Molecular analysis of PIP₂ regulation of HERG and I_Kr

We previously reported that cloned human ether-à-go-go-related gene (HERG) K⁺ channels are regulated by changes in phosphatidylinositol 4,5-bisphosphate (PIP₂) concentration. Here we investigated the molecular determinants of PIP₂ interactions with HERG channel protein. To establish the molecular nature of the PIP₂-HERG interaction, we examined a segment of the HERG COOH terminus with a high concentration of positively charged amino acids (nos. 883-894) as a possible site of interaction with negatively charged PIP₂. When we excised deletion-HERG (D-HERG) or mutated methionine-substituted-HERG (M-HERG) this segment of HERG to neutralize the amino acid charge, the mutant channels produced current that was indistinguishable from wild-type HERG. Elevating internal PIP₂, however, no longer accelerated the activation kinetics of the mutant HERG. Moreover, PIP₂-dependent hyperpolarizing shifts in the voltage dependence of activation were abolished with both mutants. PIP₂ effects on channel-inactivation kinetics remained intact, which suggests an uncoupling of inactivation and activation regulation by PIP ₂. The specific binding of radiolabeled PIP₂ to both mutant channel proteins was nearly abolished.

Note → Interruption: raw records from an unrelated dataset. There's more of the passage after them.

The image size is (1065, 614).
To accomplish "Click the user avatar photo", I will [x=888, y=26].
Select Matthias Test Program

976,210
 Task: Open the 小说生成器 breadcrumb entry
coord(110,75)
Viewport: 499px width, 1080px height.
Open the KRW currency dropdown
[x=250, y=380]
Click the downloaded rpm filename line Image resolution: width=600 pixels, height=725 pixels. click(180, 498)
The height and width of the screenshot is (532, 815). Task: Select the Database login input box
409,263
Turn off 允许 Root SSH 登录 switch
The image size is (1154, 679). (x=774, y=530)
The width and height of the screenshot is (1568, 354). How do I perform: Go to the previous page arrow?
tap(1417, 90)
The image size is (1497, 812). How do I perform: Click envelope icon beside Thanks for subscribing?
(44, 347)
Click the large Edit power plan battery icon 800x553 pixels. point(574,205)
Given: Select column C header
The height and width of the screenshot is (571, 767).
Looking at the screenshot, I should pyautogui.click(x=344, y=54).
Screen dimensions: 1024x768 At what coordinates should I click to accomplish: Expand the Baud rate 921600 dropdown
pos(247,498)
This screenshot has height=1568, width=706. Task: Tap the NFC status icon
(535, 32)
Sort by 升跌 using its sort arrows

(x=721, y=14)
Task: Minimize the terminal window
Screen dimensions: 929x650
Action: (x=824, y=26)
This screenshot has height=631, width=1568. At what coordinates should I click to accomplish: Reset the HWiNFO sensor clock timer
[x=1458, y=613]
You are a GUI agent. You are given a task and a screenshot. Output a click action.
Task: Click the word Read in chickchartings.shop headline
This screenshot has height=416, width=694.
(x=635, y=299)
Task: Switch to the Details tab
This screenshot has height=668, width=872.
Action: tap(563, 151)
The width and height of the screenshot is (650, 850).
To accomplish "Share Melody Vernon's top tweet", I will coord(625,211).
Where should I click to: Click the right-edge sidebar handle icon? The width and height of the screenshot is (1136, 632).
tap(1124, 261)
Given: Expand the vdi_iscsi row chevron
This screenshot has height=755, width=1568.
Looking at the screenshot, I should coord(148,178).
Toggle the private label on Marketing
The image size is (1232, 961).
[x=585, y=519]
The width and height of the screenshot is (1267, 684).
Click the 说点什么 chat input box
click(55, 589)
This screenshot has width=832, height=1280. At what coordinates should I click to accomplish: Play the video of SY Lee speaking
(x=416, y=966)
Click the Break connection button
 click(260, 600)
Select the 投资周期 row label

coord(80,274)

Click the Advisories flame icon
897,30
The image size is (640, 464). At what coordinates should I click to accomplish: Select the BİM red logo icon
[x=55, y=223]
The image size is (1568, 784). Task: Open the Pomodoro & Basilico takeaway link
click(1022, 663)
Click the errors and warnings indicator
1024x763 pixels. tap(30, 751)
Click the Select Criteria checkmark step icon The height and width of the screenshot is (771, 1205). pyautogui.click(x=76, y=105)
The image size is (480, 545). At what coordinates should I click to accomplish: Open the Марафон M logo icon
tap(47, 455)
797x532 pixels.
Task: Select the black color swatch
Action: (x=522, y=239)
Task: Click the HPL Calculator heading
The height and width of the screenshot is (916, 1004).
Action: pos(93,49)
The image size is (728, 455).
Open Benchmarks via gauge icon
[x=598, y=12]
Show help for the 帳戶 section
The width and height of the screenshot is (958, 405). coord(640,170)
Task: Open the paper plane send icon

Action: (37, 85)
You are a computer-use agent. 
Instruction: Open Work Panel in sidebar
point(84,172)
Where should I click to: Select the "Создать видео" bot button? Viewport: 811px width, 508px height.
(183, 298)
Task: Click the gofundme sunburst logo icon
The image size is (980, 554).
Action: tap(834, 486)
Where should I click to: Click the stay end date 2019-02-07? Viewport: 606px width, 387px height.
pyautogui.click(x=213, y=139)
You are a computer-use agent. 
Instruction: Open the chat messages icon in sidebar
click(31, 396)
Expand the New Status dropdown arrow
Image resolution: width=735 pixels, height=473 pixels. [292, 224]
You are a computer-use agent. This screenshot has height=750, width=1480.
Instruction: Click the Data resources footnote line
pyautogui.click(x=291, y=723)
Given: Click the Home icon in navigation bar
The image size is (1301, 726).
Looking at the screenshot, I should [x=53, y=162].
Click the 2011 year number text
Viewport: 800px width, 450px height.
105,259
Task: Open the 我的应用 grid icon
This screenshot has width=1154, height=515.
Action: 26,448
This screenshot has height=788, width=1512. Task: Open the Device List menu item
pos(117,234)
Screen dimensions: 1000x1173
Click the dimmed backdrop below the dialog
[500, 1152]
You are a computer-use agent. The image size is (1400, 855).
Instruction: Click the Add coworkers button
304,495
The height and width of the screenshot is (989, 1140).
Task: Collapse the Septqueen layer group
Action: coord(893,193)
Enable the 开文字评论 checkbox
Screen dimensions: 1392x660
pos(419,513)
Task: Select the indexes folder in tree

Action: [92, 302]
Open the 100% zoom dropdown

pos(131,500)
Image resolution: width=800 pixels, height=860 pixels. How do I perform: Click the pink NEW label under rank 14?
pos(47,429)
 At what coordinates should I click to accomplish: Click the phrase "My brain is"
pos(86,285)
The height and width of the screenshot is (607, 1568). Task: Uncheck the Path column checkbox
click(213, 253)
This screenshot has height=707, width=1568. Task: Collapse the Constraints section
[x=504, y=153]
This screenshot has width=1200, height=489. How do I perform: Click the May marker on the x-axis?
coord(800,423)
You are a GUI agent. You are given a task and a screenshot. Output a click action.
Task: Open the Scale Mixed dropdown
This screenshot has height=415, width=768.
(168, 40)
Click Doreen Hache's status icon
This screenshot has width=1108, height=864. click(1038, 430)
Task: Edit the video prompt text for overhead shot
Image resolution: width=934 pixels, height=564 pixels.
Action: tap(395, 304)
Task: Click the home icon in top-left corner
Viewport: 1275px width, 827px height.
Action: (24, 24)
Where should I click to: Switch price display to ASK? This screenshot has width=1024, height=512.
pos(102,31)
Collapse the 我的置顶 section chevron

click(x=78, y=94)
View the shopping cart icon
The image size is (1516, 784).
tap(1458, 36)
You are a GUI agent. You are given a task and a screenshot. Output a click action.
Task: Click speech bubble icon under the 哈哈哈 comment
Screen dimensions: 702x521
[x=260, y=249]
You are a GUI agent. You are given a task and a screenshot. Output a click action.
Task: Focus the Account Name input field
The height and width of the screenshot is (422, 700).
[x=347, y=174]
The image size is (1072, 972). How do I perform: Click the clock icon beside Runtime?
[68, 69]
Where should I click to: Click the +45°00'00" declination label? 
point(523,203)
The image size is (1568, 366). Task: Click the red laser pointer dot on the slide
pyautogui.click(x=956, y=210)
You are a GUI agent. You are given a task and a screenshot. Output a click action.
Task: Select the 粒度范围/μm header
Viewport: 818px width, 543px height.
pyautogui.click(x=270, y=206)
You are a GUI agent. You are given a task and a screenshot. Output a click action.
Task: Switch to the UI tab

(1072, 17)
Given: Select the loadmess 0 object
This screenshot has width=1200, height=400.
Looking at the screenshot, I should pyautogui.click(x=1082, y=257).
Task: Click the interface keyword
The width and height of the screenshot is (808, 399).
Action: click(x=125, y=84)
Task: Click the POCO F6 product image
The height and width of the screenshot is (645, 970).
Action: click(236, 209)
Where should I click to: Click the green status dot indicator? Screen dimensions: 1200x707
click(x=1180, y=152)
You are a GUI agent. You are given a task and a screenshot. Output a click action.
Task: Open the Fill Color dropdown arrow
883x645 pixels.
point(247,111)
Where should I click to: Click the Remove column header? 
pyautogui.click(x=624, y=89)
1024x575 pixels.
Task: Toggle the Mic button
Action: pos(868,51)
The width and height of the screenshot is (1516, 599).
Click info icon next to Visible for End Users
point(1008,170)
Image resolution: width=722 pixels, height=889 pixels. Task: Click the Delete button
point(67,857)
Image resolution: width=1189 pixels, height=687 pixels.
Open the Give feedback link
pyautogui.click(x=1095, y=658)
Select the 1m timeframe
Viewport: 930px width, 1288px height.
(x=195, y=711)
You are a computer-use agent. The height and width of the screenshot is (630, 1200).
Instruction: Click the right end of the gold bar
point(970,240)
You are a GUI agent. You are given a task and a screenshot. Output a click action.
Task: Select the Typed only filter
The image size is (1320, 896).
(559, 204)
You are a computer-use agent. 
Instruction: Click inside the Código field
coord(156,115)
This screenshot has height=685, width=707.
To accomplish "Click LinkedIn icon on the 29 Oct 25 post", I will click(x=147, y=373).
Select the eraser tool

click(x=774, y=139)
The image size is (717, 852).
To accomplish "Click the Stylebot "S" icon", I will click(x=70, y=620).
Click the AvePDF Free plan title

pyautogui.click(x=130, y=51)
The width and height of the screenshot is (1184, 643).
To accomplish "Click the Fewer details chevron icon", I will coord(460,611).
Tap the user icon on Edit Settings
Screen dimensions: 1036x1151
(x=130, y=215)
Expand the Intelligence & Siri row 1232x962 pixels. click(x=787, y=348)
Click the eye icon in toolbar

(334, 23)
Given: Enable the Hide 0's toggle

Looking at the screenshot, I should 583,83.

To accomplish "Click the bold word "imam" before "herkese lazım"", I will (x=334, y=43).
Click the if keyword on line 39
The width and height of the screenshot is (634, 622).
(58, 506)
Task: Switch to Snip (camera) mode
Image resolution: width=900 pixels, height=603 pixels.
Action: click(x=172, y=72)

Stimulation of α_1AA-adrenergic receptors produced a reduction in current amplitude of the rapidly activating delayed rectifier K⁺ current (the current carried by ERG protein) from rabbit ventricular myocytes. The α-adrenergic-induced current reduction was accentuated by PKC blockers and also unmasked a depolarizing shift in the voltage dependence of activation, which supports the conclusion that receptor activation of PLC results in PIP₂ consumption that alters channel activity. These results support a physiological role for PIP₂ regulation of the rapidly activating delayed rectifier K⁺ current during autonomie stimulation and localize a site of interaction to the COOH-terminal tail of the HERG K ⁺ channel.